Well, I can only go along with one of those adjectives.
I agree with Murray that it’s distasteful to question the motives of anyone who goes out of their way to help those in need, particularly when they do so at great personal inconvenience and risk. Saving lives is always worthwhile for its own sake. But what he quickly dismisses as “angry, arrogant, and judgmental posturing” contains truths that deserve serious contemplation from pro-lifers.
Anyone who’s ever tried to get friends, neighbors, or classmates to join them in political activism knows that the “path of least resistance” mentality—lining up for politically correct, feel-good causes but hiding from anything someone might dislike them for tackling—is very real. And while Dr. Brantly may not suffer from it, Christian culture isn’t immune from it, either. There are more than a few Christians who seem to think that as long as they do something good for someone, it’s an excuse to not care about the legalized mass murder going on right in front of them. If we’re going to end abortion, we need to call out that thinking a lot more.
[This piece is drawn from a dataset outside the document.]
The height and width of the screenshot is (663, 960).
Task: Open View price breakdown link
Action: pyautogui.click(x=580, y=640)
When I was in high school, I was part of a small local group of pro-life teenagers. We did what we could to spread the pro-life message at community events, raise money for our local crisis pregnancy center, etc., but the one area that consistently disappointed us was recruitment. Whenever we grew, it was usually because one of us roped in a new friend. But our outreach efforts at local churches and religious schools were almost entirely met with cricket chirps. Having personally encountered the very “Christian narcissism” she describes, I know something other than “enjoy[ing] being angry” drove Coulter’s column.
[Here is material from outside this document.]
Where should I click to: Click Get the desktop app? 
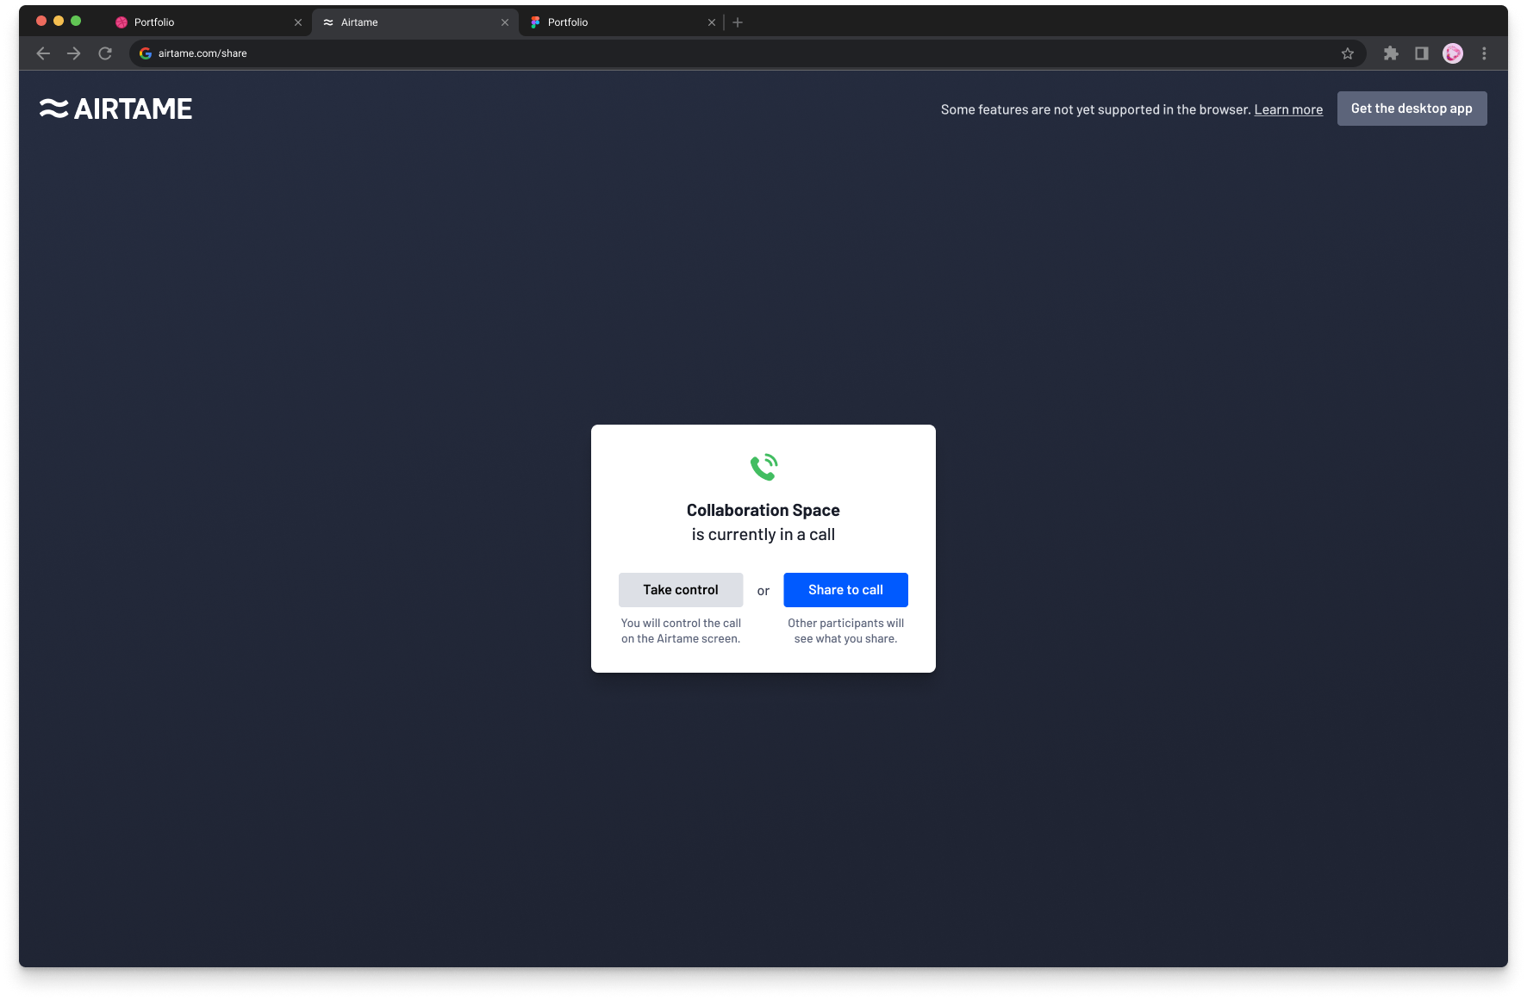coord(1412,109)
Nor is she wrong when she points out “that the first rule of life on a riverbank is that any good that one attempts downstream is quickly overtaken by what happens upstream”:
America is the most consequential nation on Earth, and in desperate need of God at the moment. If America falls, it will be a thousand years of darkness for the entire planet.
Not only that, but it’s our country. Your country is like your family. We’re supposed to take care of our own first. The same Bible that commands us to “go ye into all the world and preach the Gospel” also says: “For there will never cease to be poor in the land. Therefore I command you, ‘You shall open wide your hand to your brother, to the needy and to the poor, in your land.'”
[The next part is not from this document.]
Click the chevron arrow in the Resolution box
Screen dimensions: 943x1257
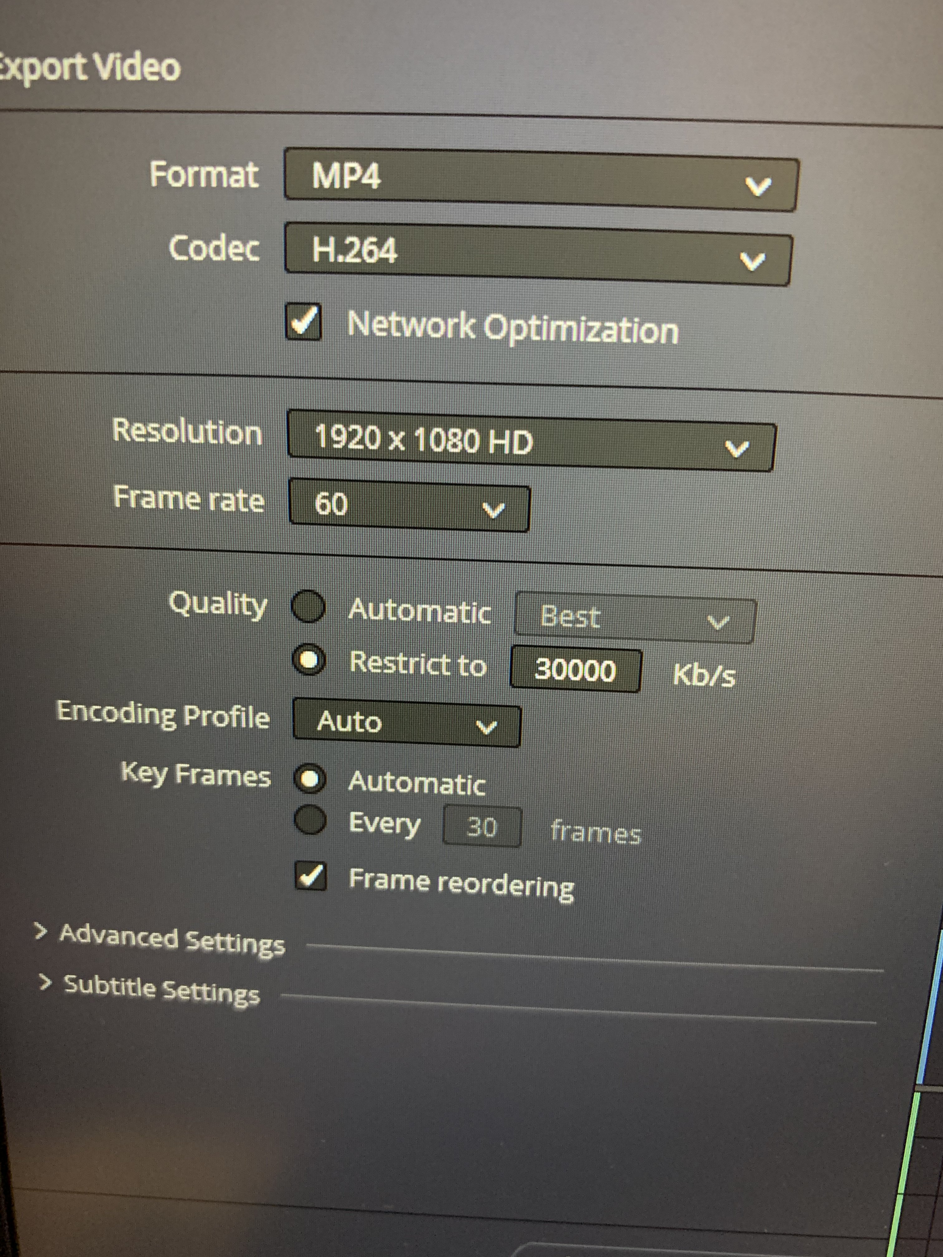pos(737,449)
Now, we obviously shouldn’t belittle treatment of any individual case of poverty or disease, but nor should we oversell it. Murray writes that “the cause of life is advanced whenever an individual stands up against the forces of darkness and displays love to another human being,” but with all due respect, that doesn’t refute Coulter’s point that there are differences in scale, severity, and urgency between the plights that will always afflict mankind and grave evils that are actively protected and promoted at the institutional level—especially when we’re talking numbers like 3,562 abortions a day. Add on top of that the related crises she identifies—“More than 40 percent of babies are born out of wedlock” while “our elite cultural institutions laugh at virginity and celebrate promiscuity”—and it’s clear much more needs to be done domestically.
Dr. Brantly’s work may “reflect a worldview which values the weak and the marginalized over personal comfort,” and “embod[y] the life-affirming culture which we are seeking to establish,” but how does that translate to chipping away at the cultural and intellectual forces that sustain abortionism?
I’m not saying Christians should stop taking mission trips, but is it really “ridiculous and just plain wrong” to suggest that some of our priorities are misplaced? That, as Walter Hudson puts it at PJ Media, “Sometimes — I think it fair to say most of the time — God has you where He wants you”? Just imagine how much closer we’d be to ending the abortion holocaust if churches made pro-life involvement anywhere near the priority they make missionary work—if more churches preached it as a duty of American Christians.
Ann Coulter’s core mistake is the (presumably unintentional) implication that helping the needy is an either-or proposition. But her critics err too in dismissing the reasoning beneath the rhetoric.
All good is not interchangeable. And all evil is not equal.